▶ _Problem to work on_: Transcribe exactly the lines from the one containing "Screen dimensions: 1316x919" through the end of the data, both included. Leave out pictures.

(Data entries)

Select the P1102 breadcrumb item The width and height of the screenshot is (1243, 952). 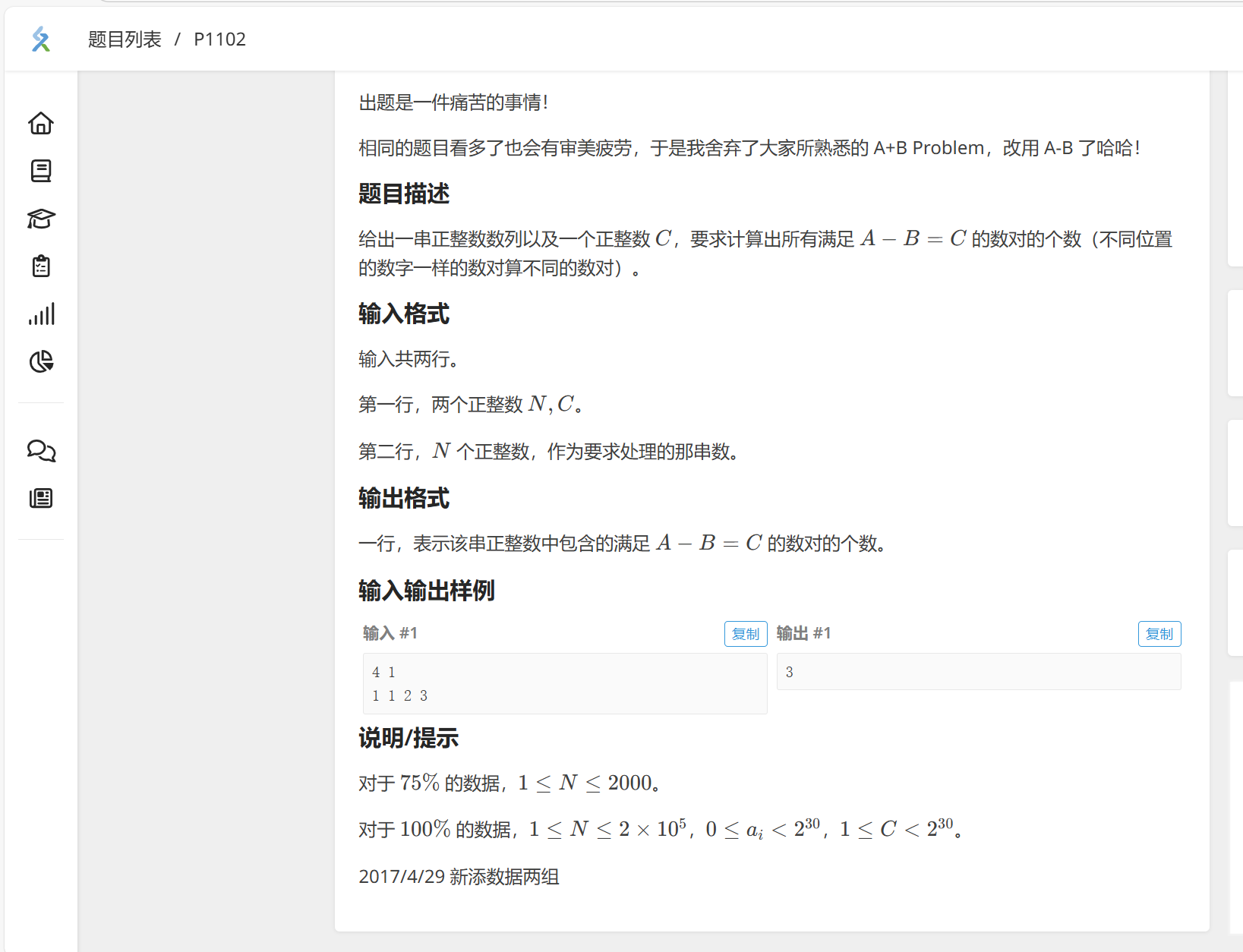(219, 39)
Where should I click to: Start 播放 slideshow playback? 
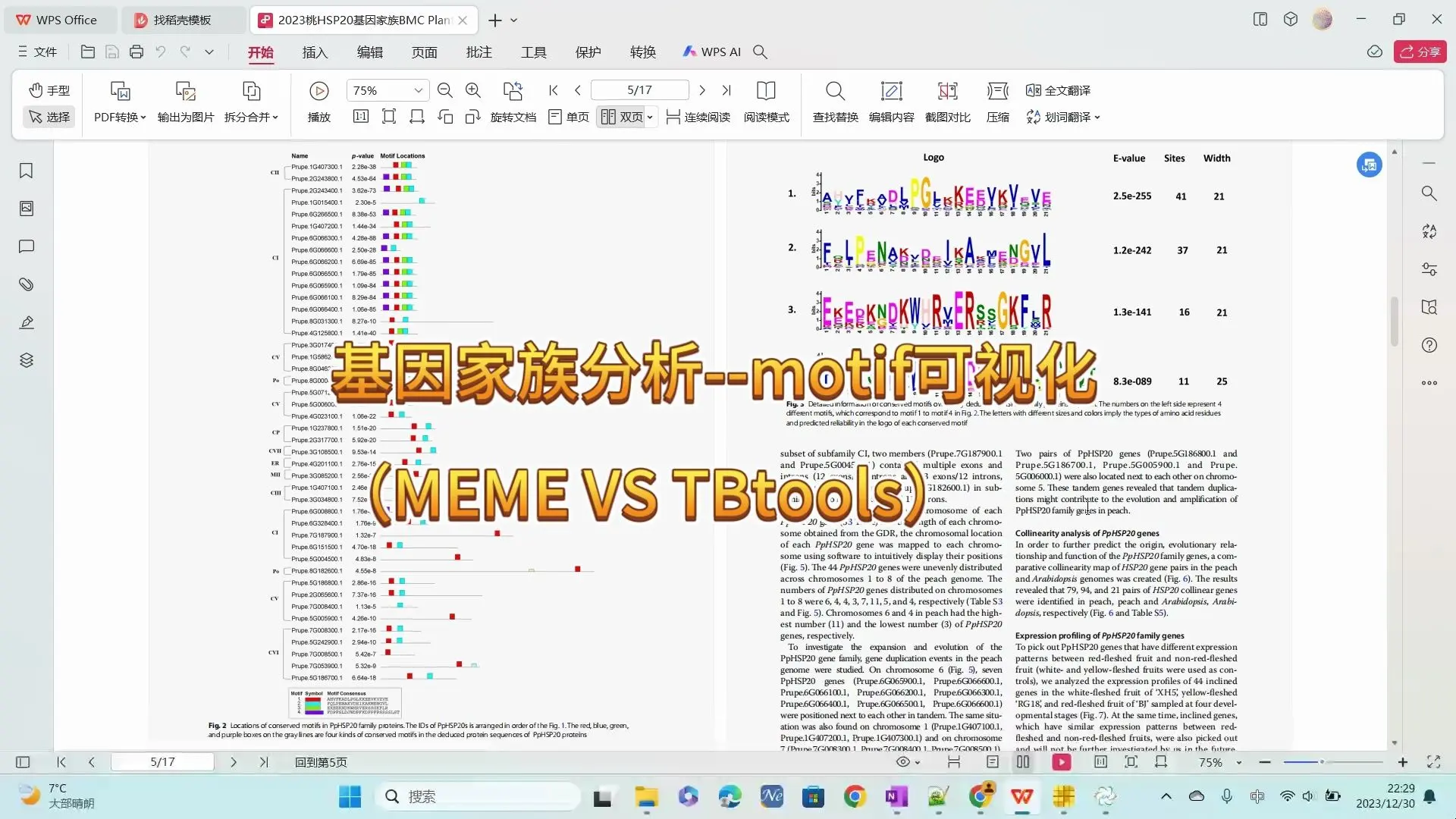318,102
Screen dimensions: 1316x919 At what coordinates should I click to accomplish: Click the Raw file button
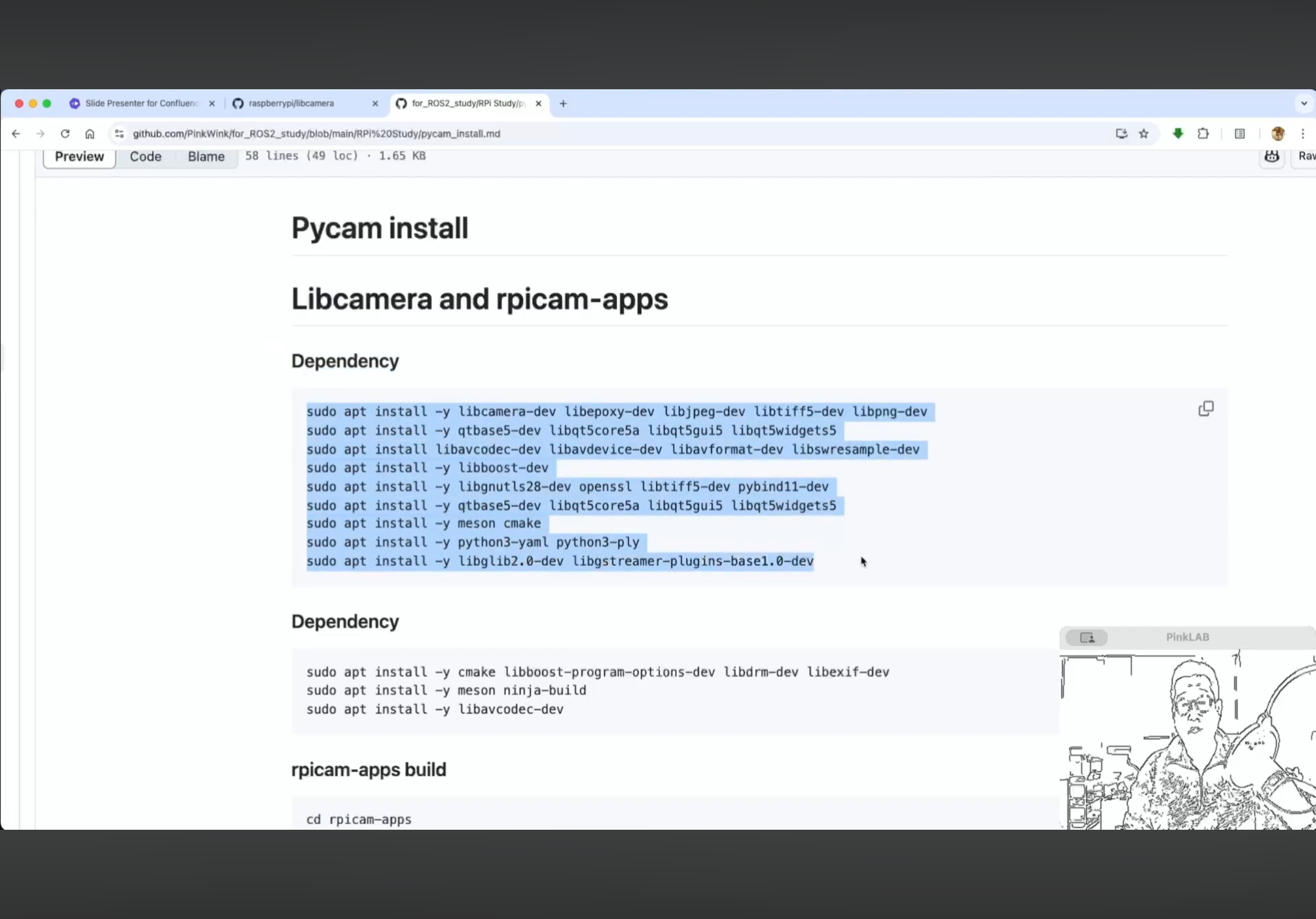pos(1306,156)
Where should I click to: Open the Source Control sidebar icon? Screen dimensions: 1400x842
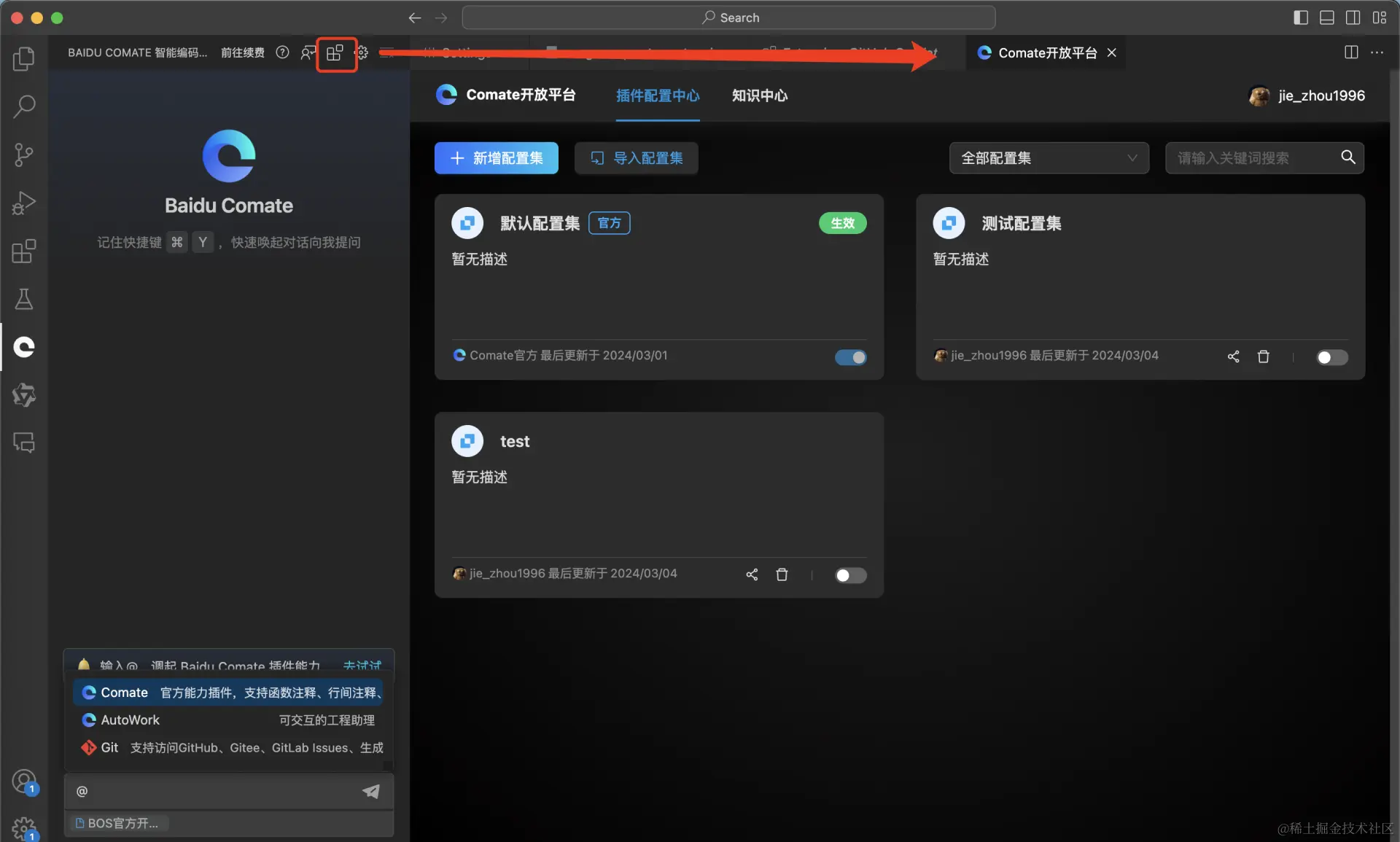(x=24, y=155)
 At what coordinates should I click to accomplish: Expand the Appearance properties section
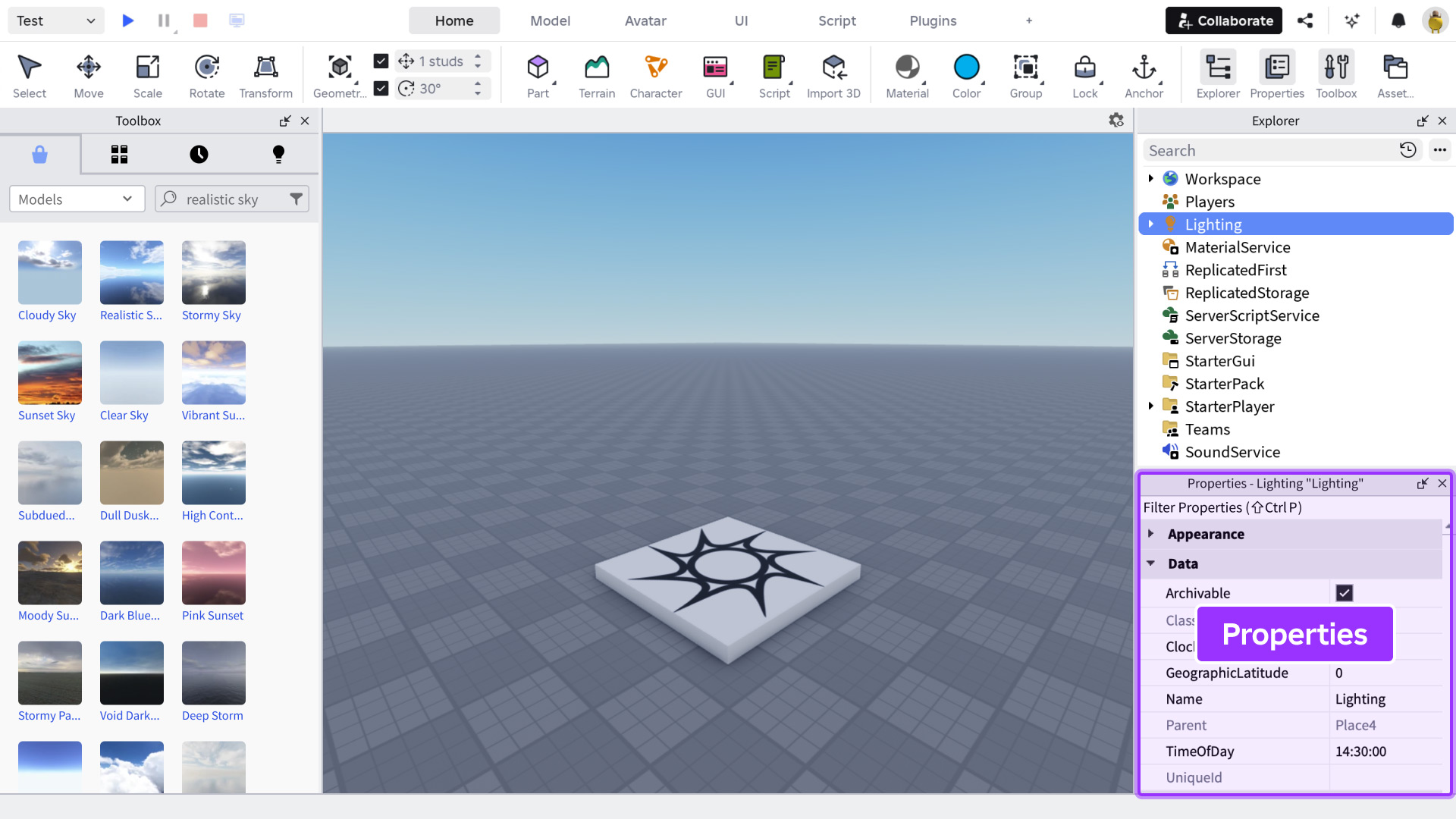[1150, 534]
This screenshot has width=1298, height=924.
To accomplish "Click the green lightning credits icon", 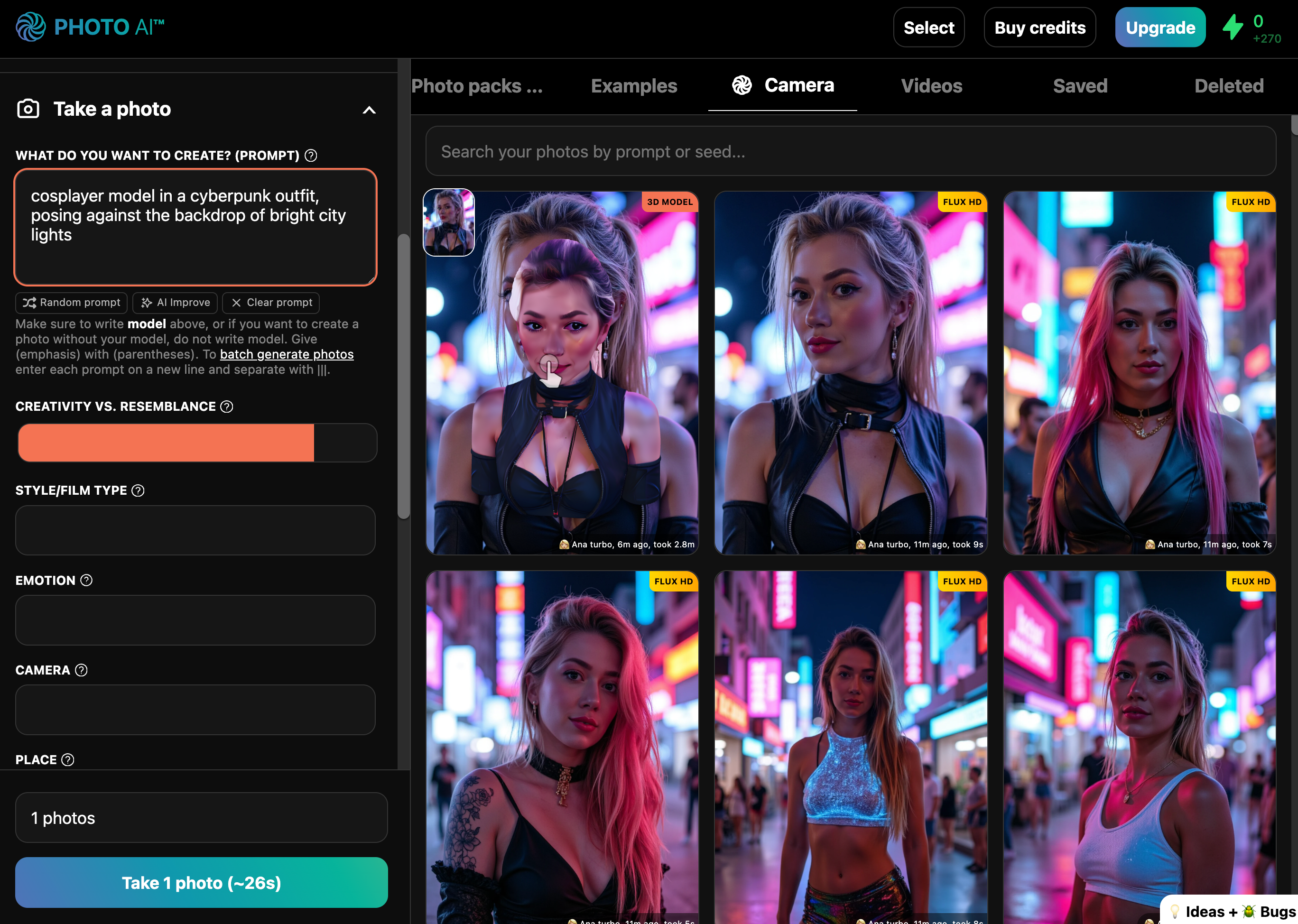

▶ _Written response_:
Screen dimensions: 1316x919 At what coordinates should I click to accomplish: Click the Raw file button
pos(1306,156)
Where should I click to: Open the Source Control sidebar icon? Screen dimensions: 1400x842
(x=24, y=155)
 At what coordinates should I click to accomplish: Expand the Appearance properties section
[1150, 534]
This screenshot has width=1298, height=924.
To accomplish "Click the green lightning credits icon", 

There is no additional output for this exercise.